Ultimate Arabic with Audio CDs
I’ve tried TONS of primary textbooks, and I consider this to be by far the best for a number of reasons:
- Vocabulary choices are well thought out, and they don’t commit the cardinal sin of language textbooks: throwing far too many new words at the user each lesson. After the necessarily dense introduction, lessons include 10-30 new words, many of which are related to previous words (either by root stem or verb form), which makes them less daunting.
- As with the previous item, all vocab and sample conversations are on the audio CDs
- The grammar lessons are given at a fairly basic level, the reader isn’t expected to be familiar with concepts like indirect objects or gerunds without explanation.
- The book is split between standard (educated, media) Arabic, and colloquial expressions of the major sub-groups (Levantine, Egyptian, etc). This allows a user to gain enough basics to follow a newspaper story, as well as (hopefully) enough ’street’ language to understand vendors or taxi cab drivers, and (thanks to the CDs) a modicum of experience with differing accents.
- The vocab is geared towards travelers, but they include a fair number of media/news words (concepts like president, government, exchange rate) as well.
Caveat Emptor, there are a few noticeable typos, especially with regard to placement of vowel markings, but they’re likely not terribly detrimental to the beginner.
Middle Eastern Politics
I’ve split this section into more ‘high level’ easy reading, and more ‘in depth’ studies
High Level
Longitudes & Attitudes
Thomas Friedman’s anecdotal style makes for fast reading at the cost of some depth and formal evidence, but his political neutrality and general insight make this a great introduction to the various middle-eastern players.
The No-Nonsense Guide to Islam
A great, bare-essentials rundown of the history, basic factions, and overall political viewpoints of the primary Muslim groups.

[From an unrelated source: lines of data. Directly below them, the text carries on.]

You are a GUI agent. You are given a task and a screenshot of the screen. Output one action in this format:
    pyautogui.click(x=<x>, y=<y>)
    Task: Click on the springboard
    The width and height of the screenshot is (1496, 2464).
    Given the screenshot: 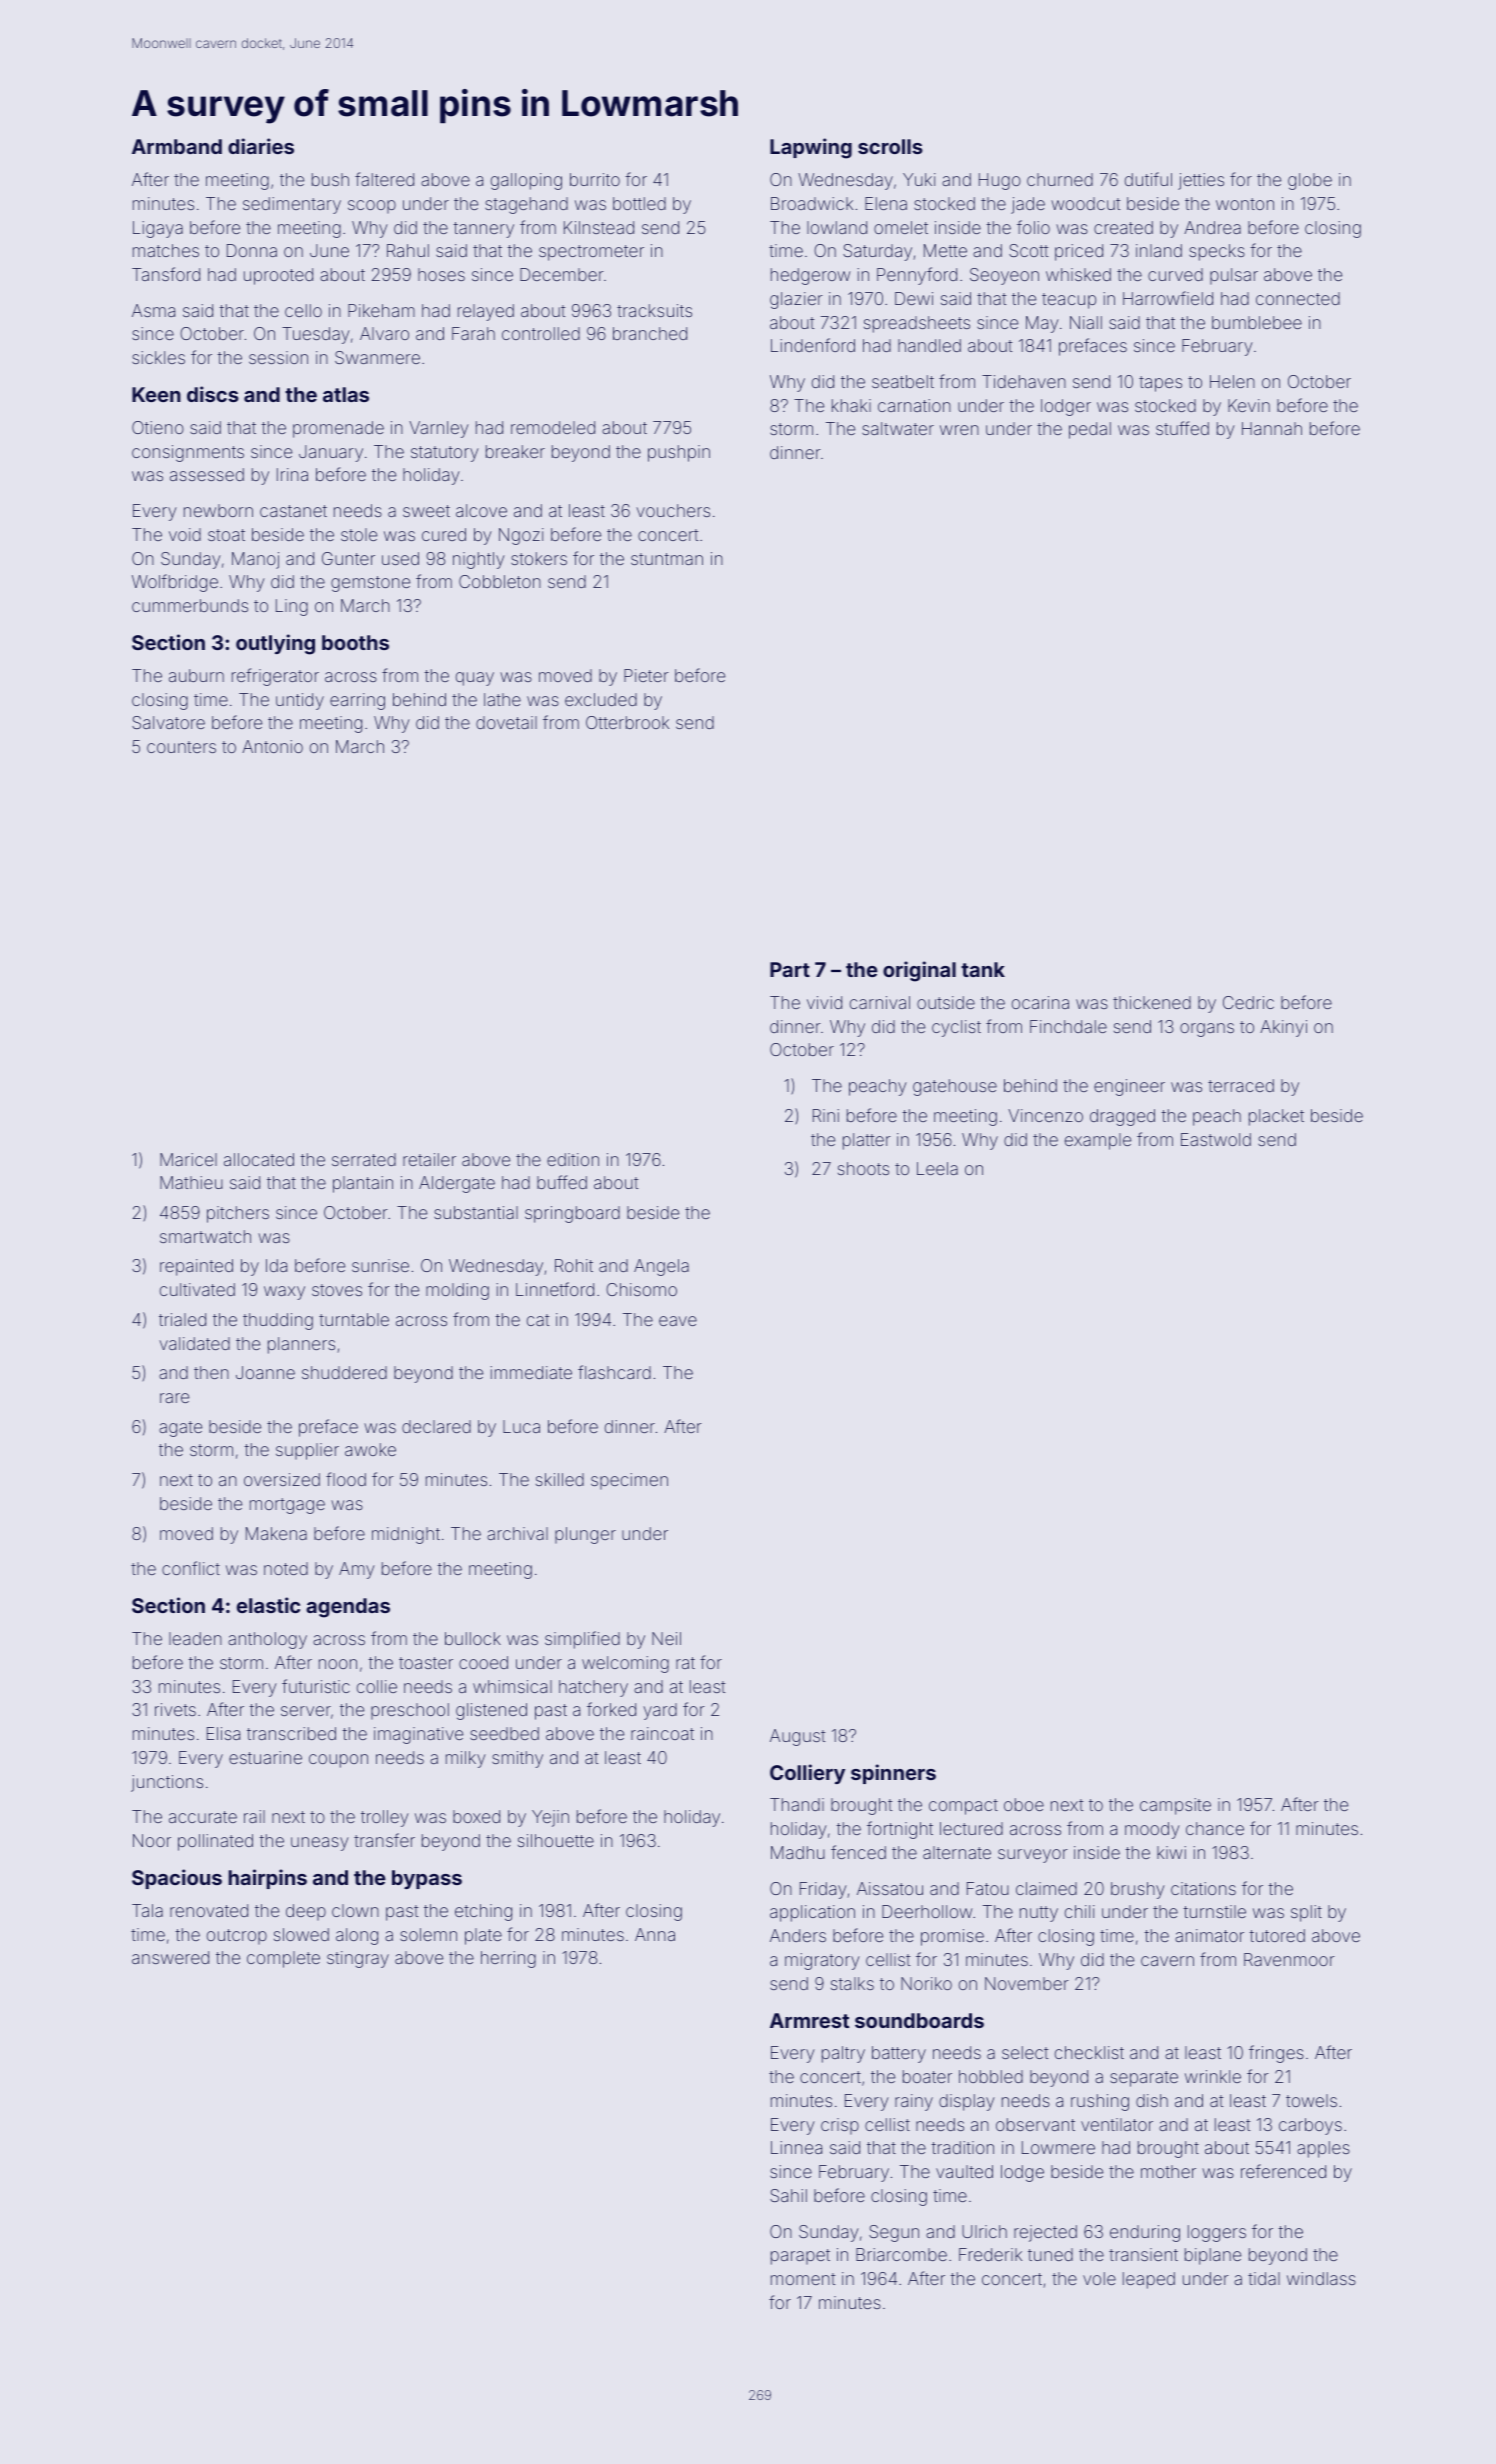 What is the action you would take?
    pyautogui.click(x=572, y=1214)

It provides just enough depth to comprehend other books and a news coverage with respect to Islamic politics.
In Depth
The following books are much deeper, but also more technical, and assume a basic college-level understanding of statistics and economics.
Globalization and the Politics of Development in the Middle East
Insightful, thorough, and filled with graphs and well-cited data, this the best overview from an economic development standpoint in print today.
Between Memory and Desire: The Middle East in a Troubled Age
A brilliant, readable overview of the major movements in modern middle-eastern political thought, this is the historical and political counterpart to the demographic and economic lens that the previous book provides.
It’s a stellar look at the evolution of post-colonial middle eastern political movements and attidues.
The Middle East and Islamic World Reader
This is a basic collection of THE primary sources for every major political development in the Middle East (Both Arab & Israeli). If you’re interested in the actual sources and not just their effects, this is the place to go.
Short introductions to each section provide context and explanation for the more exotic points, and the authors do a particularly strong job of tying the sources together, so the book reads more like a coherent narrative than just a collection of polemics, letters, and government documents.
What Makes a Terrorist: Economics and the Roots of Terrorism
Examining data about all of the radicals arrested by the U.S. in Iraq, Krueger comes to some startling conclusions about the effect of socio-economic status and the root causes of terrorism.
His data set is necessarily fairly thin, but his conclusions are solid statistically and his thesis is extremely well presented.
If you read one book on the current security situation in Iraq (or the middle east in general) make it this one. Even if you don’t agree with the conclusions, his argument is thought provoking and extremely well supported.